As you can see, most of the “gratitude” section of the catechism in centered around the ten commandments and the Lord’s prayer. And so how we live and pray is really about showing our gratitude to God for our salvation in Christ.
Q/A 86 marks the beginning of the “gratitude” section of the catechism. It says:
Q.86. Since we have been delivered from our misery by grace through Christ without any merit of our own, why then should we do good works? A. Because Christ, having redeemed us by his blood, is also renewing us by his Spirit into his image, so that with our whole lives we may show that we are thankful to God for his benefits, and that he may be praised through us, and further, so that we may be assured of our faith by its fruits, and by our godly living our neighbors may be won over to Christ.
Q/A 86 basically asks the age-old question, if we are really saved by grace alone, and not by works, then why should we as believers do good works? If our works do not merit anything (and they don’t!), then why does it matter how we live?
Paul anticipates a similar objection to the grace of God in the gospel in Romans 6:1, where he writes, “What shall we say then? Are we to continue in sin that grace may abound?” (ESV) And he answers by saying “By no means!” (v.2)
The answer both in Romans 6 as well as in the Heidelberg is basically that our salvation by God’s grace in Christ includes much more than justification (as vitally important as that is). It also includes the new birth and sanctification (God’s work in us), which involves “renewing us by his Spirit into his image.”
As to why it matters how we lives as believers, Q/A 86 gives us at least four (4) reasons or purposes for the work of God’s grace in sanctification in our lives:
- Gratitude (“so that with our whole lives we may show that we are thankful to God for his benefits”)

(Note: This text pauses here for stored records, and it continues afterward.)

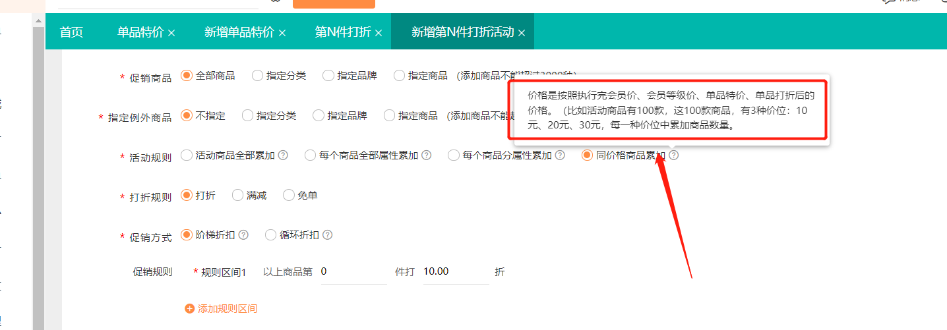Select 指定品牌 for 指定例外商品
Viewport: 947px width, 330px height.
(319, 116)
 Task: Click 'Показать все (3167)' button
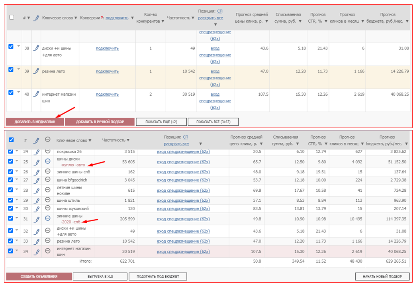click(213, 122)
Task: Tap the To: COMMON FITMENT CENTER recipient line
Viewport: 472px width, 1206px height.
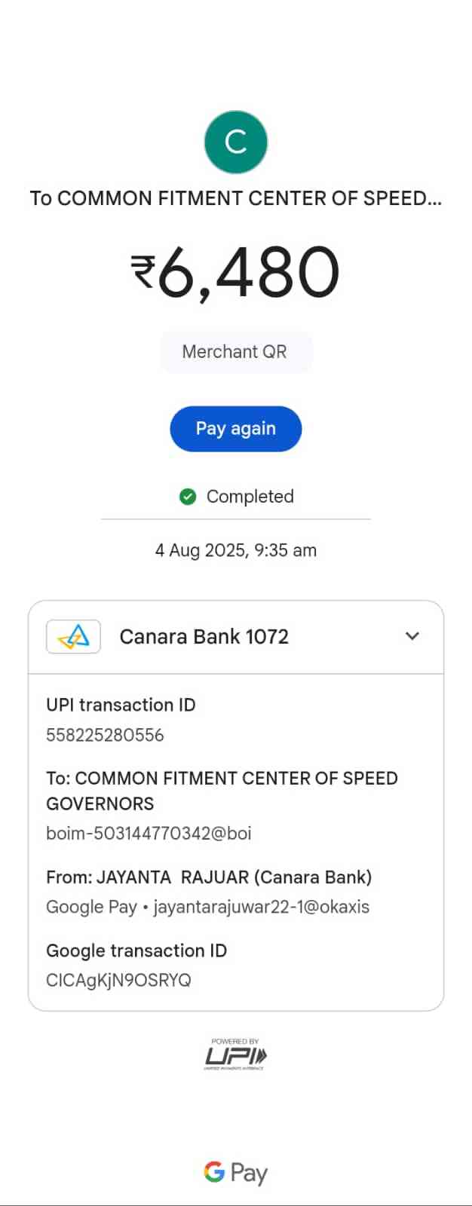Action: (x=222, y=790)
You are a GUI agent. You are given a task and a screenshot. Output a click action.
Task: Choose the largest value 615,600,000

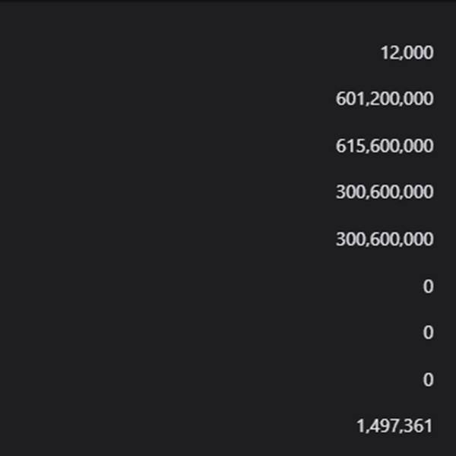pyautogui.click(x=385, y=146)
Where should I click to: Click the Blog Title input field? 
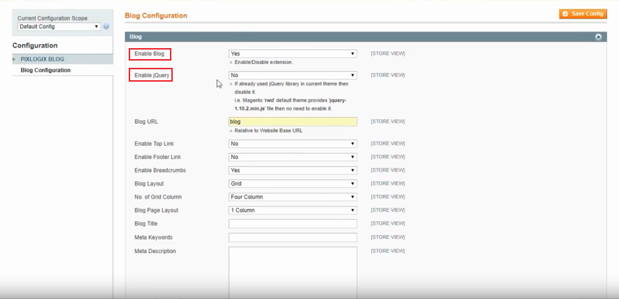click(292, 223)
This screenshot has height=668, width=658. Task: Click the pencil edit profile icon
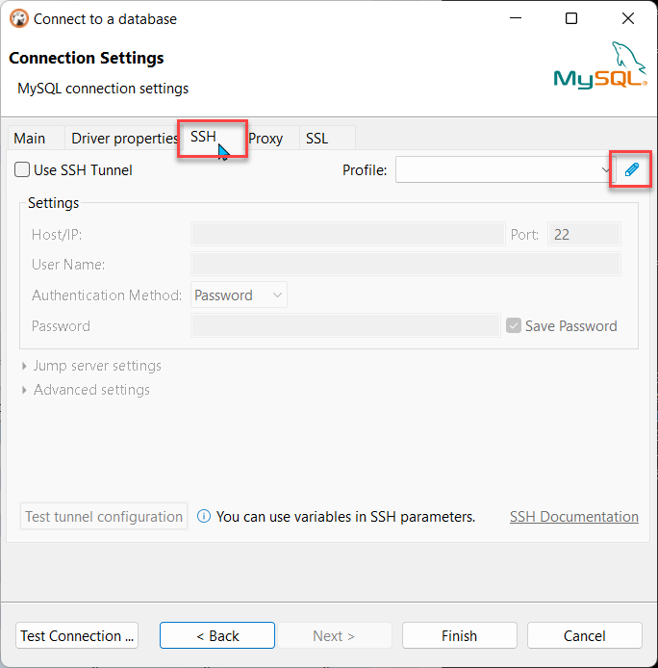(x=631, y=170)
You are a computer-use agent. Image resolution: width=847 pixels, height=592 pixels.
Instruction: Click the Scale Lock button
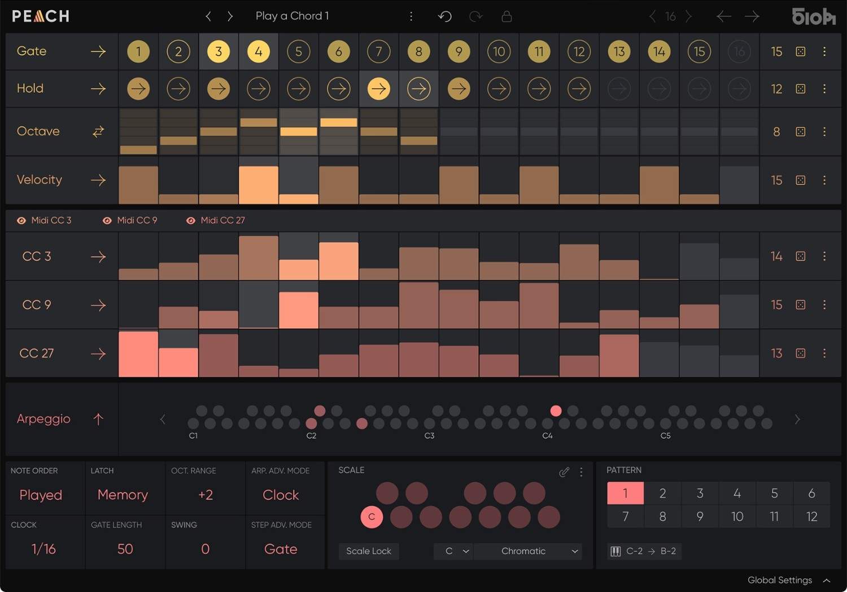(369, 551)
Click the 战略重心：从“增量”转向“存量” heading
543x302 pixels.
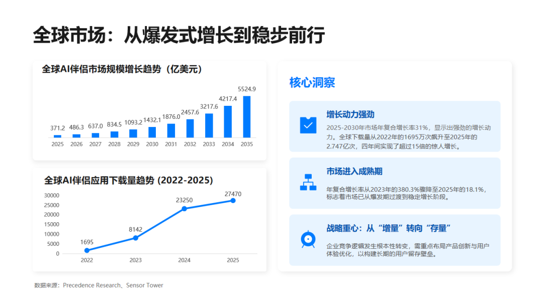[x=388, y=228]
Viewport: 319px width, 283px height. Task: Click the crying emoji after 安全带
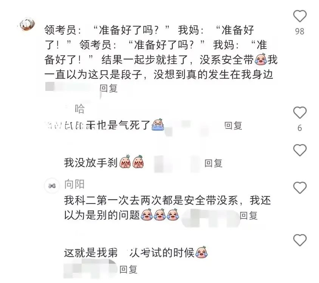[261, 59]
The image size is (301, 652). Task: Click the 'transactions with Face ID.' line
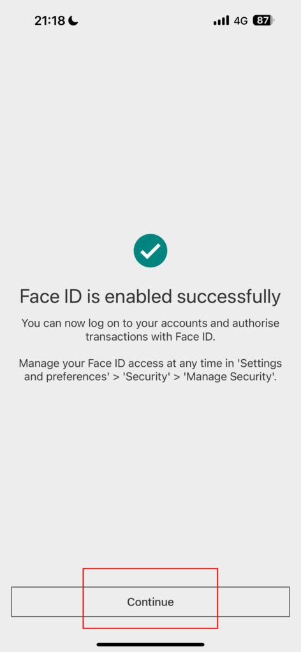point(151,337)
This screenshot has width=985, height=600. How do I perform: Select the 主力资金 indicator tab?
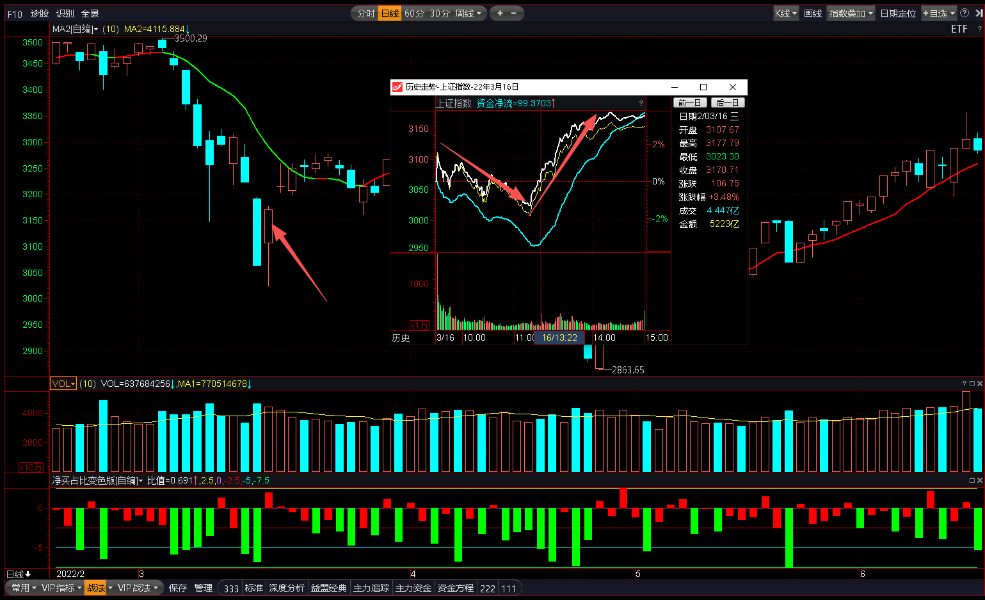(413, 588)
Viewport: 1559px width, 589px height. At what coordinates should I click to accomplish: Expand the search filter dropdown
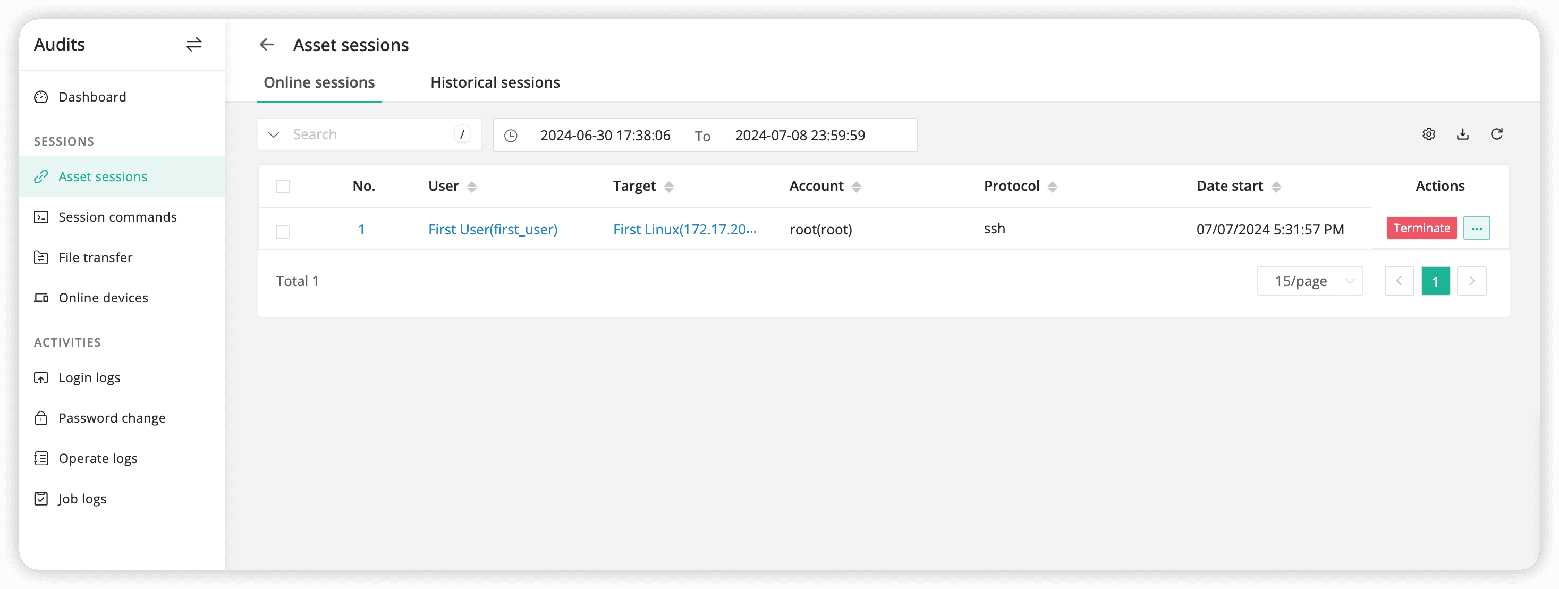(x=274, y=134)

- Praise to God (“that he may be praised through us”)
- Assurance (“so that we may be assured of our faith by its fruits”)
- Evangelism (“by our godly living our neighbors may be won over to Christ”)
The first two of these are God-ward (gratitude & praise), the third is in some way for our own benefit (growth in assurance that our faith is, in fact, genuine), and the fourth is for the benefit of others (that they might be won to Christ). This list is not meant to be exhaustive, but it is certainly a good starting point in demonstrating the importance of good works in the life of a Christian.
Either way the primary motivation (though certainly not the only proper motivation) for living the Christian life of good works is gratitude for God’s grace in our salvation. This is the same logic that the Apostle Paul applies in Romans 12:1-2, where he writes,
 I appeal to you therefore, brothers, by the mercies of God, to present your bodies as a living sacrifice, holy and acceptable to God, which is your spiritual worship.  Do not be conformed to this world, but be transformed by the renewal of your mind, that by testing you may discern what is the will of God, what is good and acceptable and perfect. (ESV)
It is in light of the mercies of God toward us in Christ that we are to present our bodies as a living sacrifice to God. Our primary motive for being transformed by the renewal of our minds is gratitude for the mercies of God.